2 teaspoons baking soda

2 teaspoons cinnamon

1 1/2 teaspoons ground ginger

1 teaspoon ground cloves

1/2 teaspoon salt

Directions

In the bowl, beat the butter and sugar together until creamy and smooth using a hand mixer (or a standing mixer if you have one). Add the pumpkin, molasses, egg, and vanilla extract, mix until well combined.

In a medium bowl, whisk together flour, baking soda, spices, and salt. Add dry ingredients to wet ingredients and mix until combined.

Refrigerate the cookie dough for at least 1 hour. The dough can be chilled for 2-3 days.*

When you are ready to bake, preheat oven to 350° F. Line a baking sheet with a Silpat or parchment paper.

Place sugar in a small bowl. Roll tablespoon-sized balls of dough in sugar until well coated and place on prepared baking sheet, about 2 inches apart.

Bake for 10–12 minutes, or until cookies look cracked and set at the edges. The cookies will still be soft.

Let the cookies cool on the baking sheet for a 2-3 minutes after removing them from the oven, then transfer to a wire rack to cool completely.

*I cannot stress enough how important it is that you let the dough chill for AT LEAST one hour. I usually leave mine overnight. If you attempt to roll the dough in your hands and sugar before it is properly chilled, you will have a frustrating sticky mess on your hands (literally).
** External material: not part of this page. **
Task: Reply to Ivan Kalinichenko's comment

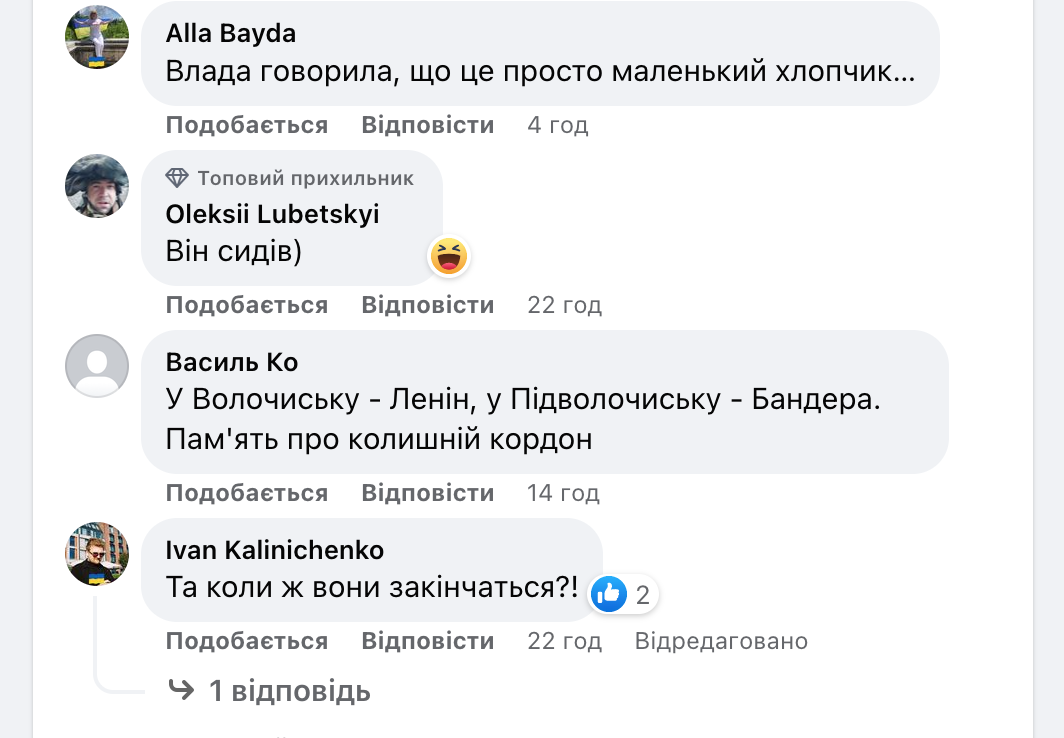Action: 428,641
The longer the dough chills, the easier the rolling will be!

This next recipe is loosely on Mark Bittman’s Creamy Curried Celery Root Soup.

Curried Celery Root and Roasted Sweet Potato Soup

2 tablespoons olive oil, divided

1 small onion, chopped

1 tablespoon curry powder

Salt and black pepper

1  pound celery root, peeled and cut into 1 to 2 inch cubes

1/2 pound sweet potato, peeled and cut into 1-2 inch cubes

6 cups chicken or vegetable stock or water

Directions

Preheat the oven to 350 degrees. Put sweet potato in a large bowl and coat with 1 tablespoon of oil and 1/2 tablespoon of curry powder. Toss to coat. Spread out on a lined cookie sheet and roast in the oven for 25-30 minutes (it might take a little longer so just check in 3-5 minute increments).
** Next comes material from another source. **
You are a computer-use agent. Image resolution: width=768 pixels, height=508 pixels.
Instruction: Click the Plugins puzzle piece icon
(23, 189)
Put 1 tablespoon of oil in a large, deep pot over medium-high heat. When it’s melted, add the onion and cook until they begin to soften, 3 to 5 minutes

Add 1/2 tablespoon of curry powder and a sprinkle of salt and pepper and cook, stirring, for 1 minute

Add the cubed celery root and stir just to coat it in the curry powder, then add the stock and bring the mixture to a boil. Lower the heat so that the stock bubbles gently and cook, stirring occasionally, until the celery root is fully tender, 15 to 20 minutes more

Cool the roasted sweet potato and the cooked celery root cool slightly. Add both to a blender or food processor, and purée carefully. You may also add the sweet potato to the celery root, stock and spices and use an immersion blender to purée the soup in the pan.

These recipes have become a part of my fall/holiday tradition and I hope you will try them out. They are a little tricky at first but practice makes perfect! Once you get a hang of these, they will be great fall backs when you’re in need for a fall pick-me-up! Enjoy!
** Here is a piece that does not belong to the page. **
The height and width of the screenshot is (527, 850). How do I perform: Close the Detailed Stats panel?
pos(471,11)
If you’re looking for some fall inspiration, check out this list of seasonal fall fruits and vegetables and some other fall recipes, in this  from Buzzfeed!

Creamy WW-Friendly Mac n’ Cheese

Everyone knows that I love anything that Mark Bittman does. So when I ran across this recipe two years ago, I absolutely had to try it. Bittman’s article, “Creamy Cauliflower Mac“, is genius- use pureed cauliflower in place of a bechamel! Not only does the recipe call for an entire head of cauliflower, it cuts out all butter and flour from the recipe! Oh the calories you save.

Apparently, Kraft sneaks freeze-dried cauliflower powder into its mac n’ cheese so Bittman figured he would make a vegetable-heavy, less caloric, unprocessed version of this popular American dish. When I made this recipe for the first time a while back, I followed it to a tee. It was good but the dijon mustard flavor over-powered everything so, this time, I decided to tweak it a bit.

I had a busy afternoon of cooking yesterday. In addition to this delectable mac n’ cheese, I made some homemade tortilla chips (post to follow) and another batch of the Ina Garten Buttermilk Ranch Dressing. It was a good day in the kitchen- something I have definitely been missing these past two weeks or so! Give this recipe a try and tweak as needed for your family. This is by far one of the sneakiest ways to slip in a big serving of vegetables without the kids knowing! You could even amp it up a bit more by adding broccoli florets in place of some of the pasta…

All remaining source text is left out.